### [ACTIVITY]
Output, please, exactly those lines of the listing that come before the line with "Export the table to CSV", along with that line itself.

+===+

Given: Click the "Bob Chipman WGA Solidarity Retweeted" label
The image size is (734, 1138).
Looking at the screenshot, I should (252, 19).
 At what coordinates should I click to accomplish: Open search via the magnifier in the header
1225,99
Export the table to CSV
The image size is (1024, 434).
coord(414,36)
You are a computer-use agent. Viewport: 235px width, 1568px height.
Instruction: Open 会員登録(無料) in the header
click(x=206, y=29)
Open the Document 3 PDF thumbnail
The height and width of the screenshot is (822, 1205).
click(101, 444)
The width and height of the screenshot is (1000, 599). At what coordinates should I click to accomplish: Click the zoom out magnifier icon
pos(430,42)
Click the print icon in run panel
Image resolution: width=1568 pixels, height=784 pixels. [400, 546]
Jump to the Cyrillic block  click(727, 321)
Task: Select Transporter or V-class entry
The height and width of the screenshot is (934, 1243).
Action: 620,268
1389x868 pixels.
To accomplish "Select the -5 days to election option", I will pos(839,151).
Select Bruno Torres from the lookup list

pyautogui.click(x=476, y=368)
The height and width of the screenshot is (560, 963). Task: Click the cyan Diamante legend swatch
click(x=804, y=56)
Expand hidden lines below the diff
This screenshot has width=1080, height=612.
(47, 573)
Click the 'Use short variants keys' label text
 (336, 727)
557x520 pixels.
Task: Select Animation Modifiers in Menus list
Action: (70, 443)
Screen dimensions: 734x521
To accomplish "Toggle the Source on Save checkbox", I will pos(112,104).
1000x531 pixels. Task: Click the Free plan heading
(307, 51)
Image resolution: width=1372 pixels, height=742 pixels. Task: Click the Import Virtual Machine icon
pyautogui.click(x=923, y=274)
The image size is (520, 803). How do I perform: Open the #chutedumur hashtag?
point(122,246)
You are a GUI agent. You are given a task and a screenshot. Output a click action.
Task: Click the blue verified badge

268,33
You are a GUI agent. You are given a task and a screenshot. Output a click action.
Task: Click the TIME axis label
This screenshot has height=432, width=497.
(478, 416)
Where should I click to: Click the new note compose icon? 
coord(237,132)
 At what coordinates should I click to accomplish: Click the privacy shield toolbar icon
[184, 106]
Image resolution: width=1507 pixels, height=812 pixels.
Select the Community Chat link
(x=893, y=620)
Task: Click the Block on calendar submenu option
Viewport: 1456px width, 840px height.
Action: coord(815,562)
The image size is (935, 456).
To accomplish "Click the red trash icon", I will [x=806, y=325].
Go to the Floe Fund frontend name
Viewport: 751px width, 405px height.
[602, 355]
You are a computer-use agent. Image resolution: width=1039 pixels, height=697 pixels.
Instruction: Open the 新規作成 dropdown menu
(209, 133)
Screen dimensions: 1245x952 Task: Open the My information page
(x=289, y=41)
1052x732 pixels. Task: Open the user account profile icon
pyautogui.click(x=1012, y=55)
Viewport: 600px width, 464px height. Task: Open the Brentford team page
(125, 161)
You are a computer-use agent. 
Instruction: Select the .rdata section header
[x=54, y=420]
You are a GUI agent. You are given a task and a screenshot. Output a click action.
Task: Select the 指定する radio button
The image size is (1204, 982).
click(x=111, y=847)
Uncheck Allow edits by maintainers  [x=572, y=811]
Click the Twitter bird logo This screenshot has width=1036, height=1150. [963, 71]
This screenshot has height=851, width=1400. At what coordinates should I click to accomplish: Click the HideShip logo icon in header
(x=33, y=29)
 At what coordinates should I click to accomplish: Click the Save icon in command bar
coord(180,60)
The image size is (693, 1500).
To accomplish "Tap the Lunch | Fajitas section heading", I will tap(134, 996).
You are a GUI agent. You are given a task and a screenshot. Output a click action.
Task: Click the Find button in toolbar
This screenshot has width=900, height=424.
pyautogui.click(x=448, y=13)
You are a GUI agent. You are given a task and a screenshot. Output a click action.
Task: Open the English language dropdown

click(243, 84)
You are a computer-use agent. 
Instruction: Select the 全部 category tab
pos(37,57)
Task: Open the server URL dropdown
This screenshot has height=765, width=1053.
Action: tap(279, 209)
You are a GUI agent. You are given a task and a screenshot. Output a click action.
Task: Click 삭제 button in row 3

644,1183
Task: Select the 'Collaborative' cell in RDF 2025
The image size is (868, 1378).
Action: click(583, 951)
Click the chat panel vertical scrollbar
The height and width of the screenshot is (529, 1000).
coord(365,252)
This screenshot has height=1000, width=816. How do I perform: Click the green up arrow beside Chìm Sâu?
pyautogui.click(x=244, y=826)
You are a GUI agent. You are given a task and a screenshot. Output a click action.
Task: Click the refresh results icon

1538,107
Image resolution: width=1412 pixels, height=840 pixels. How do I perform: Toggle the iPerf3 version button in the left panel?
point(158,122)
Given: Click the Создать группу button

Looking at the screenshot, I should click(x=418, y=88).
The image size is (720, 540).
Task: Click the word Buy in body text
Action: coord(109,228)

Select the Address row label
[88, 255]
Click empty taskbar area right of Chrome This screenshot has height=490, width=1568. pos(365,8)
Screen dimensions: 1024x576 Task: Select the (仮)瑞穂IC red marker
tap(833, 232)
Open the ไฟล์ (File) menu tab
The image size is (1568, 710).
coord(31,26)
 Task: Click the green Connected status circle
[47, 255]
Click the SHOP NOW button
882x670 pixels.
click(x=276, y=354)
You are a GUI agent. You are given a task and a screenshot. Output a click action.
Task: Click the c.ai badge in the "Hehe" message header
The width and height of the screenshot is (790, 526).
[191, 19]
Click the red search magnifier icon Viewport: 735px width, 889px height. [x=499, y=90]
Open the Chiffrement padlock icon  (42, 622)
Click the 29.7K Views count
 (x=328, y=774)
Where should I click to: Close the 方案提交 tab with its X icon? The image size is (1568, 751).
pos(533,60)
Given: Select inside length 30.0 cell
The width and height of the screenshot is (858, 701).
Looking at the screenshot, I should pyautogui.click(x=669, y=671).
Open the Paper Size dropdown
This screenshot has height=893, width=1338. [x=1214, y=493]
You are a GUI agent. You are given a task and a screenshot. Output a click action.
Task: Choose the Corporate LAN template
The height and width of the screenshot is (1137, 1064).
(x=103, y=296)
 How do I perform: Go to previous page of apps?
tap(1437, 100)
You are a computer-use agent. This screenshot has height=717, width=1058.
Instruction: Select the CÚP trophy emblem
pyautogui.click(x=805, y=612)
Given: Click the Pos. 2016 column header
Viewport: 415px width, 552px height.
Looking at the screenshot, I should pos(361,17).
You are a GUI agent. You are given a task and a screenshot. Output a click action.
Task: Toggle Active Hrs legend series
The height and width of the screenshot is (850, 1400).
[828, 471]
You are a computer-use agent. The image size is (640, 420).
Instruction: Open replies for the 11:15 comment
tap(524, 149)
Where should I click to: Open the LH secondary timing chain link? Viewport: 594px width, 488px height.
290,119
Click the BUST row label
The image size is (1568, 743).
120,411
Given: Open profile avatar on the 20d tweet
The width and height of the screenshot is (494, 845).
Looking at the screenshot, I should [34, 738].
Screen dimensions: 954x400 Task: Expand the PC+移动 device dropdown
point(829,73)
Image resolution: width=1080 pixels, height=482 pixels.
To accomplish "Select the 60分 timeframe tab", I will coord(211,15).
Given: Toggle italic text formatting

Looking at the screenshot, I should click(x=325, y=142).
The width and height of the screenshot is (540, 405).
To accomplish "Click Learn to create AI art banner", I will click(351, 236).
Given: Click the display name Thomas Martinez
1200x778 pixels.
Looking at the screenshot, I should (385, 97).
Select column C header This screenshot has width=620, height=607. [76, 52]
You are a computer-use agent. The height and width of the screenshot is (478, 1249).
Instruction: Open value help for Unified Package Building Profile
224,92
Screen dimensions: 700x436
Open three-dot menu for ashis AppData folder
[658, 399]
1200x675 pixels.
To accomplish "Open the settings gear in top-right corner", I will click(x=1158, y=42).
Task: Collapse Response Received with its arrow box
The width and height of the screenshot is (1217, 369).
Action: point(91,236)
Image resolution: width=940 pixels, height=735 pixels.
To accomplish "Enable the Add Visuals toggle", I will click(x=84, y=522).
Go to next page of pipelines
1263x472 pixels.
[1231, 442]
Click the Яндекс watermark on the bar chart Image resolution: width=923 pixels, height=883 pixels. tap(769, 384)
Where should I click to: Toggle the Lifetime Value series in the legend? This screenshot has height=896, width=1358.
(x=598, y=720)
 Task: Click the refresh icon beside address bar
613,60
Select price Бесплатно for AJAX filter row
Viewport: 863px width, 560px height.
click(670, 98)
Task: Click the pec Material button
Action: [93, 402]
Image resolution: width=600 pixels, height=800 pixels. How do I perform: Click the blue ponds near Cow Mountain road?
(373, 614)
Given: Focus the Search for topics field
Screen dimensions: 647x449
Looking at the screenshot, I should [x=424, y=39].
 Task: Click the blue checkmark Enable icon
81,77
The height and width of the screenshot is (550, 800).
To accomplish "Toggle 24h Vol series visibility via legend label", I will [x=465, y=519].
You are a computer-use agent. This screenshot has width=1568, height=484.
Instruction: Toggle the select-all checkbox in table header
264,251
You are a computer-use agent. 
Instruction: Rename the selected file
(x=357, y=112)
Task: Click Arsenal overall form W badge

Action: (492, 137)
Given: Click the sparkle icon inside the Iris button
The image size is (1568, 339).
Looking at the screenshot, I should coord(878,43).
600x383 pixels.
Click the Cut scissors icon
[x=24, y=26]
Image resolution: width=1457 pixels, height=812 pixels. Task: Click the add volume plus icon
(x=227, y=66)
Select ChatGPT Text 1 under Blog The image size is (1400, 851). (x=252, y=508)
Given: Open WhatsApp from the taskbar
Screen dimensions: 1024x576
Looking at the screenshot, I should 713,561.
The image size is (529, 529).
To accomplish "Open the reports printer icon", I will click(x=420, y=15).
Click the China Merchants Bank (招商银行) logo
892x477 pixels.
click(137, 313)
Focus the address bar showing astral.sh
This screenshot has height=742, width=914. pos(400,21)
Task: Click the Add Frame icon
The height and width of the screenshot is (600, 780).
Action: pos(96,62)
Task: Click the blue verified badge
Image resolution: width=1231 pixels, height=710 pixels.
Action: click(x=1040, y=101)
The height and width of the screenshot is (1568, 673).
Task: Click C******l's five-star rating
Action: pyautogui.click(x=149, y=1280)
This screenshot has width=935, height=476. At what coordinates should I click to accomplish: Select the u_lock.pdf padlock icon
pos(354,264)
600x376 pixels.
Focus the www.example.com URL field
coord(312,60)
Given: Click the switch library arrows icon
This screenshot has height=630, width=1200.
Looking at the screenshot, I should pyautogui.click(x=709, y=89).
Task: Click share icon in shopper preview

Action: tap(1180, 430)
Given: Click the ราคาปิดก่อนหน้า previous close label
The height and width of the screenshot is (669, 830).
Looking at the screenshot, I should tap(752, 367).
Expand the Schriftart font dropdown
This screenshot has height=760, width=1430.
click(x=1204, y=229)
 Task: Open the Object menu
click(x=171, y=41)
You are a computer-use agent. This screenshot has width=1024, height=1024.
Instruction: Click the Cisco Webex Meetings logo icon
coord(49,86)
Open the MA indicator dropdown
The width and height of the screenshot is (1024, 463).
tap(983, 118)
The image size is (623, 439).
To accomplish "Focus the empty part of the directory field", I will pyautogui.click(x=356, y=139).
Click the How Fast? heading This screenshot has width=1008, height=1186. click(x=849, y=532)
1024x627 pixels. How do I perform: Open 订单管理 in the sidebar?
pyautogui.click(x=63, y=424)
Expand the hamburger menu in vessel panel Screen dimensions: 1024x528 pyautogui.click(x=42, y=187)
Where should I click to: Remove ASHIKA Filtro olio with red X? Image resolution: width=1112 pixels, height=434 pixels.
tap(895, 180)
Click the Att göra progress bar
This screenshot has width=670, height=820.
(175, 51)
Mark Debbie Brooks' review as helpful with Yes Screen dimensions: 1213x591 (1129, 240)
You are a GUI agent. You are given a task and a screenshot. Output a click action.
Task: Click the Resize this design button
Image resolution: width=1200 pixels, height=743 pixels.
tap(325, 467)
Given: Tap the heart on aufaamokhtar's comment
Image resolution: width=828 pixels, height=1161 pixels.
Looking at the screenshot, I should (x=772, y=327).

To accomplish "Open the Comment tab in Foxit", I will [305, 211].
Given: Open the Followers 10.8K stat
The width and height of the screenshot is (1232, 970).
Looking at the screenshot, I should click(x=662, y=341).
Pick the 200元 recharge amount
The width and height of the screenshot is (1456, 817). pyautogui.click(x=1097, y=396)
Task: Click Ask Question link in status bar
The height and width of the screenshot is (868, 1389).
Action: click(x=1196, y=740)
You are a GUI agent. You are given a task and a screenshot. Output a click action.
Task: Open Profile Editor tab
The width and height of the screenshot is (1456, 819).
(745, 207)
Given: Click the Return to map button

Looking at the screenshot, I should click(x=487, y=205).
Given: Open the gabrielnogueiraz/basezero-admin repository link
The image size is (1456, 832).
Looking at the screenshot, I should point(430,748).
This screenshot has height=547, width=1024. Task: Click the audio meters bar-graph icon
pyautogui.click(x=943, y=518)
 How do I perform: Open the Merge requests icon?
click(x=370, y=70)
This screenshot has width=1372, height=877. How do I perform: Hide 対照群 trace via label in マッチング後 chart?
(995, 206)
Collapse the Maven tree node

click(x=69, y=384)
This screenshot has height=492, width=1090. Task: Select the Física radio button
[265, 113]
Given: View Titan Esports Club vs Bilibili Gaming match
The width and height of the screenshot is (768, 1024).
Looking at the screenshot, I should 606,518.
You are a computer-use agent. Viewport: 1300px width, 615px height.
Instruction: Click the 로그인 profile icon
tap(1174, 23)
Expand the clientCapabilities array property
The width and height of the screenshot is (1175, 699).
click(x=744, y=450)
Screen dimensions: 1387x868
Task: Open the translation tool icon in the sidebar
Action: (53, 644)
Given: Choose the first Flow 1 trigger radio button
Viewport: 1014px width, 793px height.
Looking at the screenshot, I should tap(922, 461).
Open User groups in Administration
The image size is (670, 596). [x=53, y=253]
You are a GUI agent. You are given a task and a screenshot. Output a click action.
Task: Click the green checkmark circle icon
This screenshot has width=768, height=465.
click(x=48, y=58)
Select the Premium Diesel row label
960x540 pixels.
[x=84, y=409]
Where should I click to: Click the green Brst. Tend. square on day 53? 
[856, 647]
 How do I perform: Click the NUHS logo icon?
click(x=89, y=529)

+===+

### [ANSWER TO THIS PROBLEM]
Given: Click the "Bob Chipman WGA Solidarity Retweeted" label
The image size is (734, 1138).
Looking at the screenshot, I should (252, 19).
 At what coordinates should I click to accomplish: Open search via the magnifier in the header
1225,99
Export the table to CSV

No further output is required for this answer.